Abstract and Introduction
Abstract
Background: Predictive assays for cancer treatment are not new technology, but they have failed to meet the criteria necessary for standardized use in clinical decision-making.
Methods: The authors summarize the use of predictive assays and the challenges and values associated with these assays in the clinical setting.
Results: Predictive assays commercially available in the clinical setting are not standardized, have significant obstacles to overcome, and cannot be relied upon by health care professionals due to the limited value these assays provide to the decision-making process for the treatment of patients.
Conclusions: A method that more closely recapitulates the human tumor microenvironment and accurately predicts response with high reproducibility would be beneficial to patient outcomes and quality of life.
Introduction
Cancer is the second leading cause of death in the United States, despite the many chemotherapy agents and hundreds of combinations available for treatment. However, health care professionals generally make treatment decisions based on standard protocols developed in clinical trials to successfully match a patient to a treatment regimen. This generalized approach can lead to a response, but oftentimes patients fail to show improvement. A predictive assay to help guide treatment decisions has the potential to lead to improved outcomes and fewer unnecessary adverse events endured by patients.

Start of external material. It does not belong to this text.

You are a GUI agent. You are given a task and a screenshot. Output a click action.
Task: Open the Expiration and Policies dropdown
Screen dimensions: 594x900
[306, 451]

The treatment of cancer currently relies on classical chemotherapy regimens based on histology and targeted agents for patients who carry specific genomic alterations. In the era of genomics, we are learning that cancer is an individual disease and, with a push toward personalized medicine, treatment is shifting to a more tailored approach. However, genomic testing still fails to capture the factors that ultimately determine how tumor cells will behave inside the body.
One of these factors is intratumoral heterogeneity. Large-scale sequencing of solid cancers has revealed that different cells within a tumor can have distinct profiles, including in gene expression, proliferation, and metastatic potential, among others. These differences can contribute to treatment failures and have consequences related to personalized medicine. The impact on predictive assays lies in the sampling of tumors that commonly rely on biopsy specimens or small resections that do not fully represent the complexity of the tumor, thus resulting in the failure of drugs selected through personalized screening based on a small population of biologically identical cells. The information gained from studying tumor heterogeneity will be invaluable in optimizing predictive assays, such as serial biopsies, to gain a broader picture of individual tumor response to drug therapy.
Functional predictive assays providing information on personalized responses to drugs are needed to help guide treatment decisions and improve outcomes. Chemosensitivity assays offer potential in predicting treatment response; however, after more than 20 years, controversy still exists on the predictive value of such assays.